In a game last week I somehow managed to stop a break away and I was curious what the shooter was thinking while I'm in a state of panic and reaction. I reached out to the opposing player and he was nice enough to indulge me. Thank you to Gary "Gino" Lassen of the Brew Crew.

AN: Midway through the second period and the game was still in the balance when a bad shift change left our blue line wide open in the middle. I spotted one of their fastest forwards pick up the puck and head towards my net. In a flash he was across the blue line and into our zone.

Gino: I don’t exactly remember how I picked up the break away, I think someone had sauced a pass up the middle as one of your defenseman pinched on the wall? Not too sure.

AN: This play, like many break aways didn't develop in a way that let's me analyze the threat and set up with options. When a break away happens like this I barely have time to get moving towards the shooter and start trying to pick up anything I can use to make a save.

Gino: My initial thought was to shoot. First instinct was top right, I already had the puck on my forehand (right handed) and I thought I could clear it.

AN: I saw him carrying the puck right-handed to my glove side which made me a little more confident. I saw that he was coming in head-on which cut down the options I had to cover. I was pretty sure he was going to shoot because of how fast he was heading to the net.

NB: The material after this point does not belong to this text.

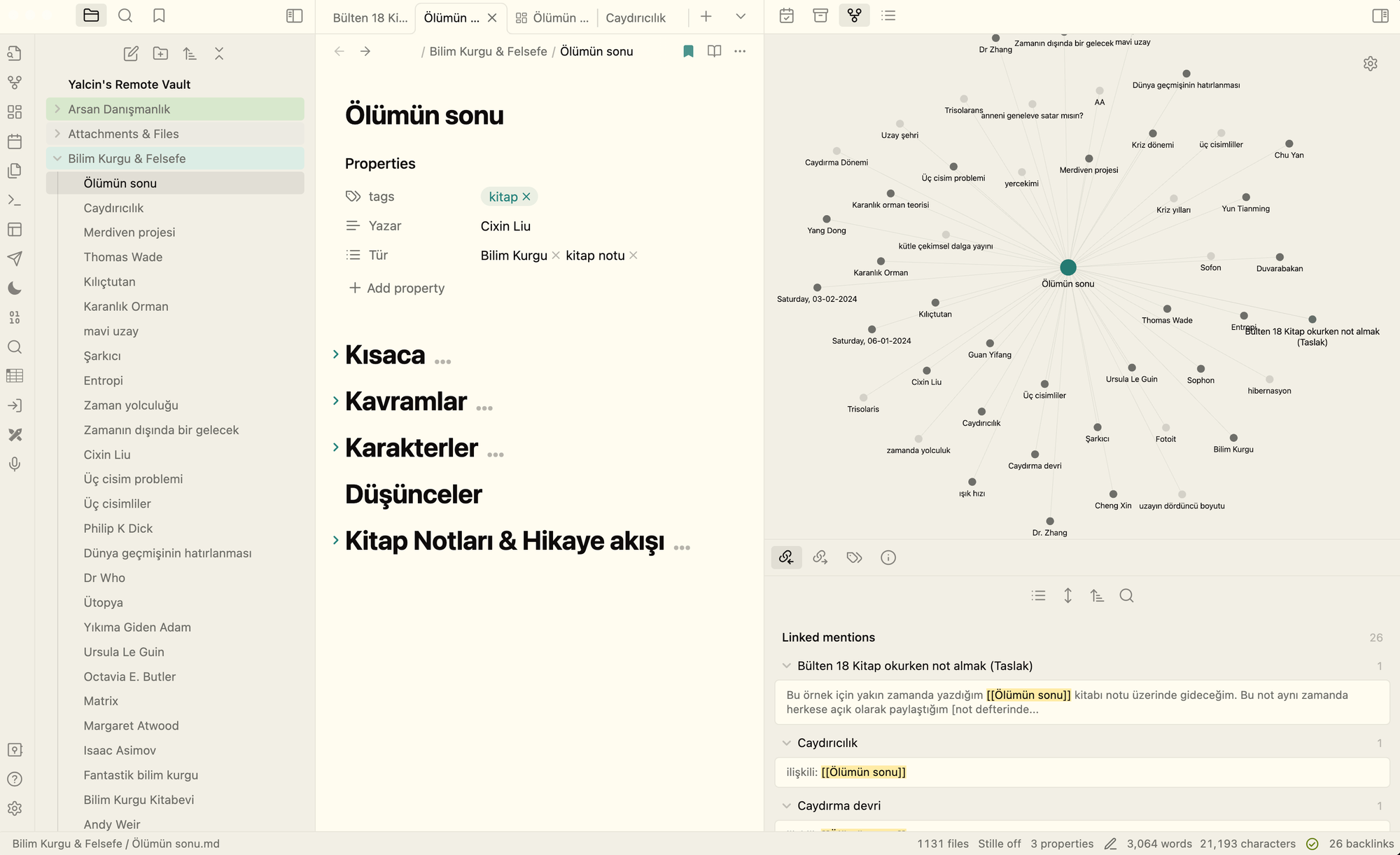Remove the kitap tag
1400x855 pixels.
(x=526, y=197)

Gino: As I saw you square up, I decided at the last minute that I'd shoot down low, seeing as you had the top covered. It was too late for a deke and I had too much speed to try, I would have lost the puck.

AN: That left me guessing it was going to be a glove side shot and that's what I decided to play. Or else it was going to be a blocker side shot, or five-hole, or a deke. You see the problem.

He shot quickly and I dropped to the butterfly just as quickly but kept my gloves forward and high. I didn't really track the puck well at all but felt it hit some part of my glove and then I had no idea where it was. I looked down and saw the puck sitting between my pads like a chick in a nest and knew I'd made the save.

Gino: If I had that same opportunity, I don't think much would change. It would be up to chance again. That kind of opportunity with that speed and little amount of time, I’d more than likely always try to shoot it and a solid goalie will see that and be able to shut it down.

I think that this two-sided narrative in different scenarios including saves and goals is fascinating and I will try to get other players to contribute when I can coax them into the spotlight.

Thanks again to Gino for his help with the entry.